The application discloses search platform framework towards perpendicular field of car, including engine and manual intervention module, the inside manual intervention module that is provided with of engine, the inside query filter module, error correction module, query interception module and the query of being provided with of engine rewrite the chain module, the inside analyzer chain module that is provided with of engine, the inside strategy that is provided with of engine of the output of analyzer chain module carries out analysis module. The system can identify the intention of a user according to search keywords of the user, returns corresponding vehicle types, articles, videos and other contents, encapsulates corresponding data according to service types, guarantees the stability of a service system, cannot influence the normal use of a page when an extraction interface is wrong, is still convenient for maintenance after dimensionality is increased, can quickly retrieve and simultaneously can carry out keyword matching according to the effectiveness of indexes, fully utilizes the near real-time function of the ES, and is matched with the efficient query function of red is.

Description

Search platform architecture for automobile vertical field
Technical Field
The application relates to a search platform architecture, in particular to a search platform architecture oriented to the vertical field of automobiles.
Background
At present, the front-end system and the back-end system are basically constructed by basic Spring + DataBase, and the data are formatted in the traditional service, such as age, surname and the like, so that the query advantages of the data can be fully exerted. But in a special vertical field, such as e-commerce, automobile, etc., it is more important to pay attention to full-text search, if the search is performed by using a database, the search will be very slow, even unusable, and now new words and hot words are layered endlessly, for example, when a user searches for "apple", we should return to the apple that we eat or an apple-related electronic product? And ordering of articles, etc., which are issues that a good search platform should address.
Part of the search architecture is to use NoSQL, such as MongoDB, which can search rapidly through unstructured articles, but NoSQL can search rapidly, but in the actual use process we will use a lot of query aggregation calculation operations, such as querying a certain price interval, etc., and the requirement on the effectiveness of the index is high, and like MongoDB, it can not solve this problem well, part of the search architecture is to match the keywords completely through a dictionary, correct or intend to recognize, but dictionary-based technology can solve most of words, but now internet hotwords and new words are layered endword easily, so it needs an automatic solution to process, part of the search architecture is to sort the recalled articles, and re-sort through defining calculation formula, but its artificially defined method is not suitable, it is entirely necessary to set values empirically, and as dimensions become more and more numerous, it becomes difficult to extend maintenance.
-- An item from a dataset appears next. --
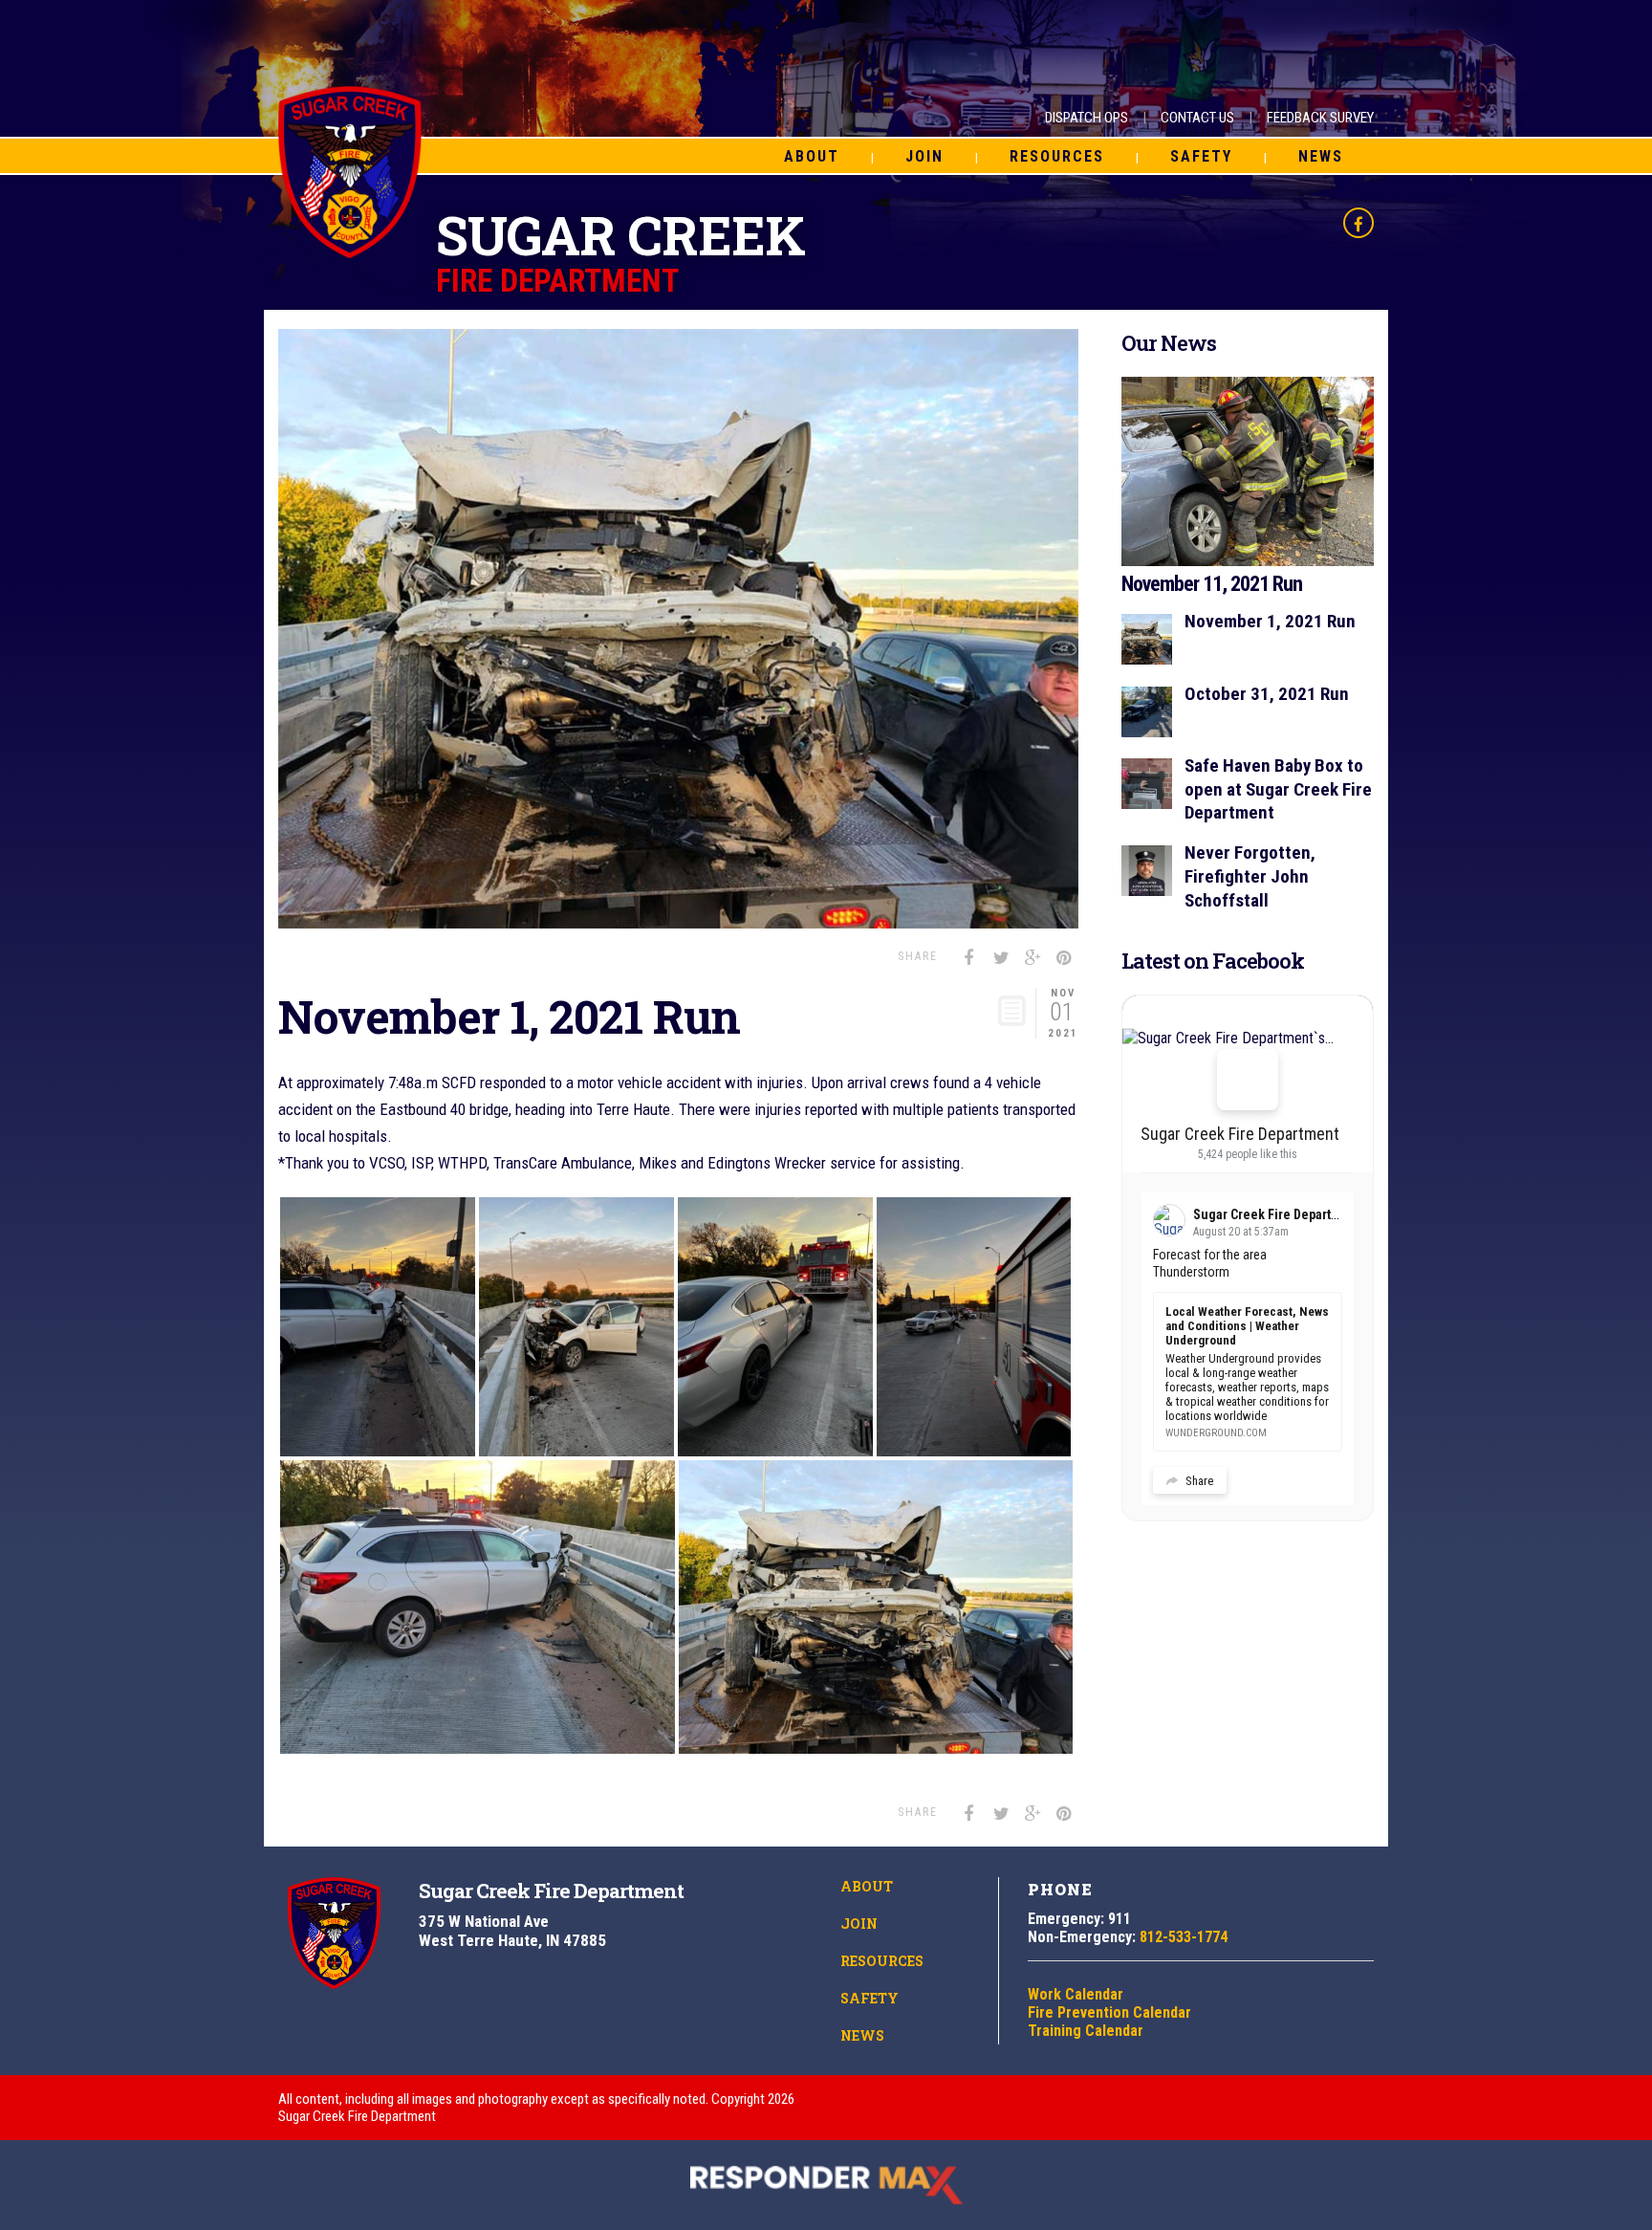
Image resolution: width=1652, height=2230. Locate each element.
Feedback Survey (1320, 117)
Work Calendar (1075, 1994)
Therefore, a search platform architecture facing the automobile vertical field is provided for the problems.
Disclosure of Invention
The search platform architecture for the vertical field of the automobile comprises an engine and a manual intervention module, wherein the manual intervention module is arranged in the engine, a query filtering module, an error correcting module, a query intercepting module and a query rewriting chain module are arranged in the engine, an analyzer chain module is arranged in the engine, a strategy execution analysis module is arranged in the engine at the output end of the analyzer chain module, an analyzer chain configuration module is arranged in the engine, an information processing module is arranged in the engine at the output end of the strategy execution analysis module, a search processing module is arranged in the engine, an ES engine service module is arranged in the engine, and a result display module is arranged in the engine.
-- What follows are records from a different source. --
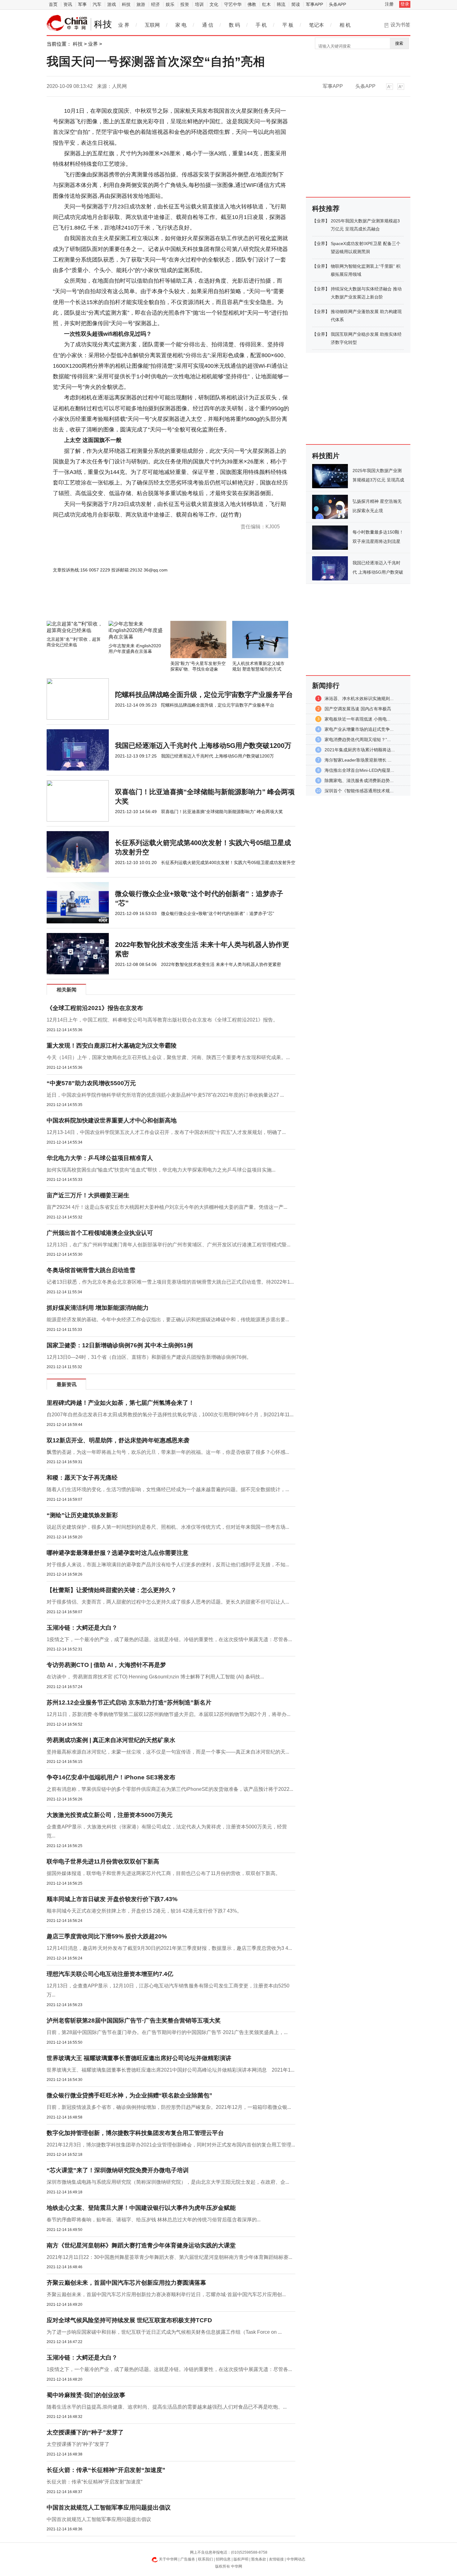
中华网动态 (296, 2559)
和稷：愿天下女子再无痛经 (82, 1477)
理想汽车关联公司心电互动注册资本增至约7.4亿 (110, 1974)
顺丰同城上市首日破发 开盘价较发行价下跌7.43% (112, 1899)
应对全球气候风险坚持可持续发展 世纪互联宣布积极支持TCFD (129, 2320)
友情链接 (276, 2559)
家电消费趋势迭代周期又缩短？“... (358, 739)
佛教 (251, 4)
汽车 (97, 4)
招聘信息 (223, 2559)
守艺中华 (233, 4)
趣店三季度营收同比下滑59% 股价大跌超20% (107, 1936)
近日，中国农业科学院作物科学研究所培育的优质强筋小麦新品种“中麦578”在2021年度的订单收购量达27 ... (165, 1095)
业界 (93, 44)
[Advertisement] (152, 604)
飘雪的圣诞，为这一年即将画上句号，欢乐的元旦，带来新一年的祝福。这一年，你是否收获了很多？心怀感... (168, 1452)
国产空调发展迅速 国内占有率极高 (358, 708)
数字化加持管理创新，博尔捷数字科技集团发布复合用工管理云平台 (135, 2133)
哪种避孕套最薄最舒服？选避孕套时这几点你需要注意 (117, 1553)
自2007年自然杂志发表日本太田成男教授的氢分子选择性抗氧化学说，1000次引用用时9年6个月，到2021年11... (170, 1414)
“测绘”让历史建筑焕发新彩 (82, 1515)
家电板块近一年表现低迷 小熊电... (357, 719)
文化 (214, 4)
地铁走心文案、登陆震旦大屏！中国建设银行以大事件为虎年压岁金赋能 (141, 2208)
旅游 (140, 4)
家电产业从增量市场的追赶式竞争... (359, 729)
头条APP (337, 4)
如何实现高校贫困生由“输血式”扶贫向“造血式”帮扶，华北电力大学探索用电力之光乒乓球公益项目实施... (161, 1169)
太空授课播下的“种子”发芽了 (85, 2432)
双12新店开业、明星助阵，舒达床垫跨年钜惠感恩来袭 (118, 1440)
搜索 (399, 43)
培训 (199, 4)
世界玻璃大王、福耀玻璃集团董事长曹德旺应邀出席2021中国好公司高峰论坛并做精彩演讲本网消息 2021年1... (170, 2070)
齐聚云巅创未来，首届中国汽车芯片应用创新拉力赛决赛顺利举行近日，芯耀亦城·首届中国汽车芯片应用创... (166, 2294)
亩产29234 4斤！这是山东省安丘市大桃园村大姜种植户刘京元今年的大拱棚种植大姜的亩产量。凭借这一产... (167, 1207)
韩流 (281, 4)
Furthermore, a word identification module, a stop word processing module, a region normalization module, a label normalization module, a Sort analyzer module and a Filter analyzer module are arranged in the analyzer chain module.
Further, the output end of the analyzer chain configuration module is loaded into the analyzer chain module, and the output end of the analyzer chain module is loaded into the policy execution analysis module.
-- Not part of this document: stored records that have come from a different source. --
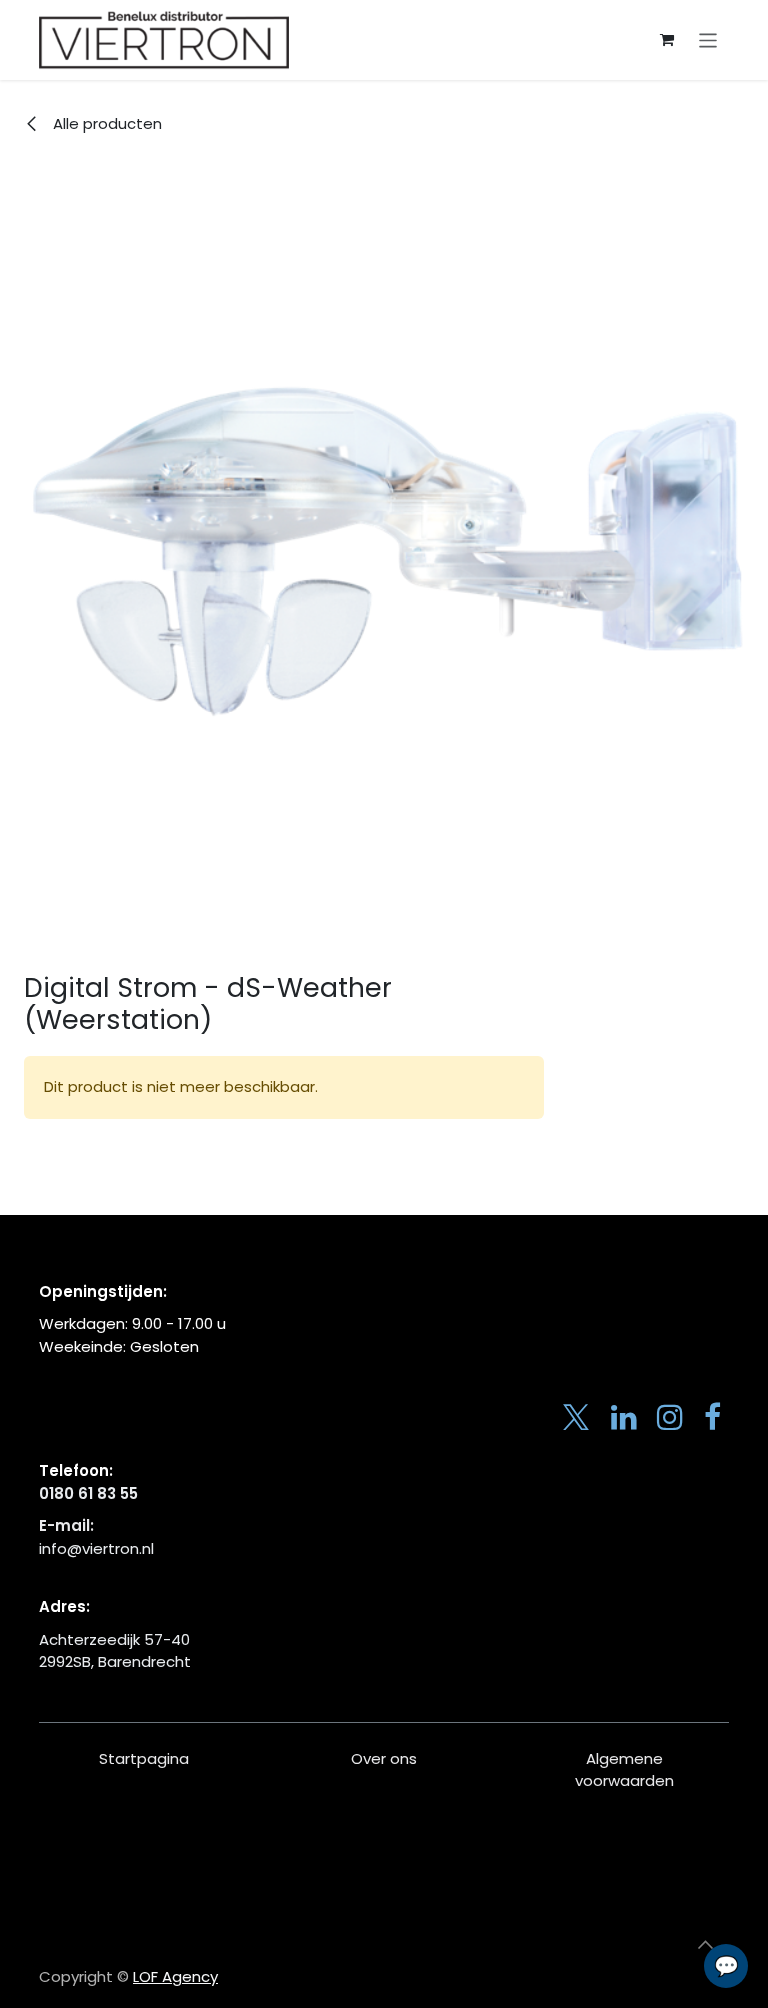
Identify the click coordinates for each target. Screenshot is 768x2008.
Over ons (384, 1758)
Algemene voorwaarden (624, 1770)
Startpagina (144, 1758)
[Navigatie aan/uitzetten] (708, 39)
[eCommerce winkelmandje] (667, 40)
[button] (705, 1945)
Further, the output end of the policy execution analysis module is loaded into the information processing module, and the output end of the information processing module is loaded into the ES engine service module.
Furthermore, a search processor and a feature module are arranged in the information processing module.
Furthermore, a search processor configuration and a Sorter configuration are arranged inside the search processing module.
Further, the output end of the ES engine service module is loaded into the result display module, and a build result set, no-result recommendation and result set intervention are arranged in the result display module.
Furthermore, a queryBuild module and a FilterBuild module are arranged inside the search processor.
Furthermore, a rank offline feature module and an online feature extraction are arranged in the feature module, and a position feature and a query correlation click feature are arranged in the online feature extraction.
Further, the output end of the search processor configuration is loaded to the search processor, and the output end of the Sorter configuration is loaded to the inside of the feature module.
The beneficial effect of this application is: the application provides a hospital intelligent management system with information extraction and doctor-patient contact reminding functions.
Drawings
In order to more clearly illustrate the embodiments of the present application or the technical solutions in the prior art, the drawings needed to be used in the description of the embodiments or the prior art will be briefly introduced below, and it is obvious that the drawings in the following description are only some embodiments of the present application, and it is obvious for those skilled in the art that other drawings can be obtained according to the drawings without inventive exercise.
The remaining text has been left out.